Links to all required readings will be posted on the course website (i.e., this website). See the schedule for a list of readings. In addition, there are two suggested textbooks for the course, both by Harley (the difference is explained below; links to the publisher's website):

Because there are a number of research articles to read for this course, we would not be able to cover all of the additional material in the textbook. Therefore, the books are not required. However, I highly recommend them as they will help reinforce the ideas we discuss in class and in the articles. The first book (Psychology of Language) is a more standard textbook on psycholinguistics, and the chapters listed in the schedule correspond to the ones from that book. The other book (Talking the Talk) is more introductory, but is still very detailed. If you would like a more basic book that covers these topics, I would suggest that one.

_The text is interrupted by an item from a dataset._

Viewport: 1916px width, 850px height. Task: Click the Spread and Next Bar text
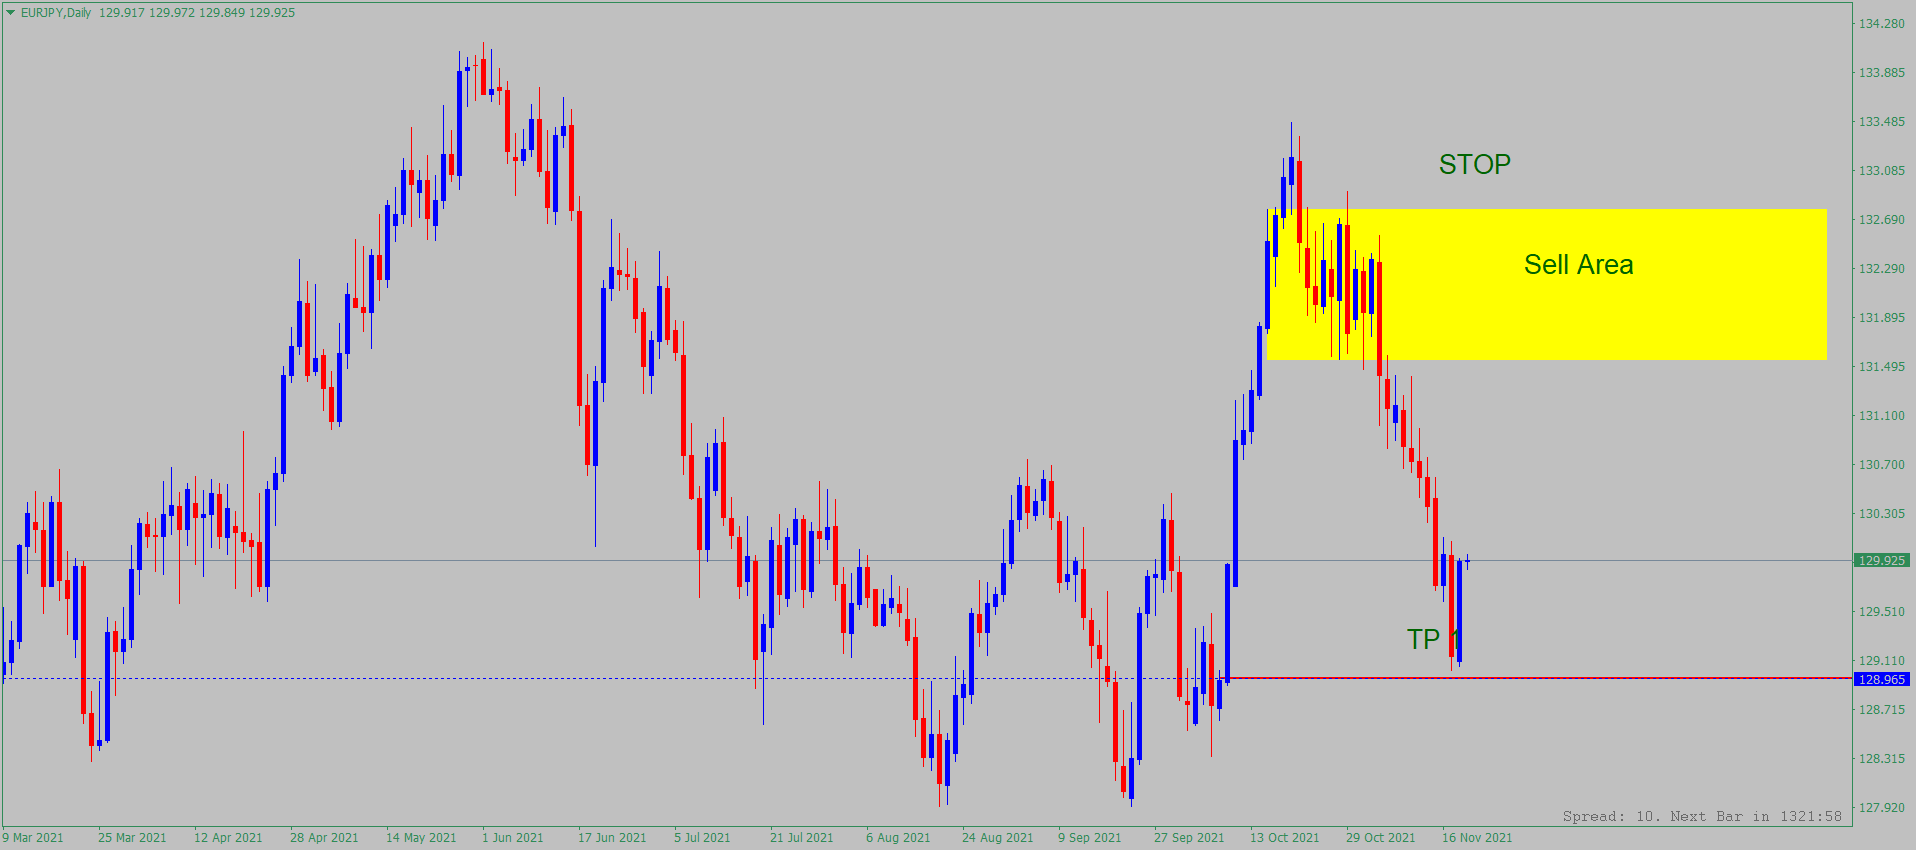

If you would like to obtain one of the textbooks but financial considerations are an issue, please talk to me. You can often find previous editions of the books at a much lower price, and I think these would also be fine for this course if you can track one down.

Course Requirements

Point Breakdown

Component Points % of Final Grade
Exam 1 100 20%
Exam 2 100 20%
Final Exam 150 30%
Homework/Lab write-ups 100 20%
Participation/"Experts" 50 10%


There will be two non-cumulative midterms and a cumulative final exam. Exams will primarily consist of short answer and essay questions. The goal of the exams is to evaluate your ability to understand the basic concepts covered in the course and apply the scientific principles you have learned. As such, the exam questions will focus more on broad concepts, theories, and techniques than on specific facts. Questions will be drawn from the material presented in class, as well as from material presented in research articles and other readings.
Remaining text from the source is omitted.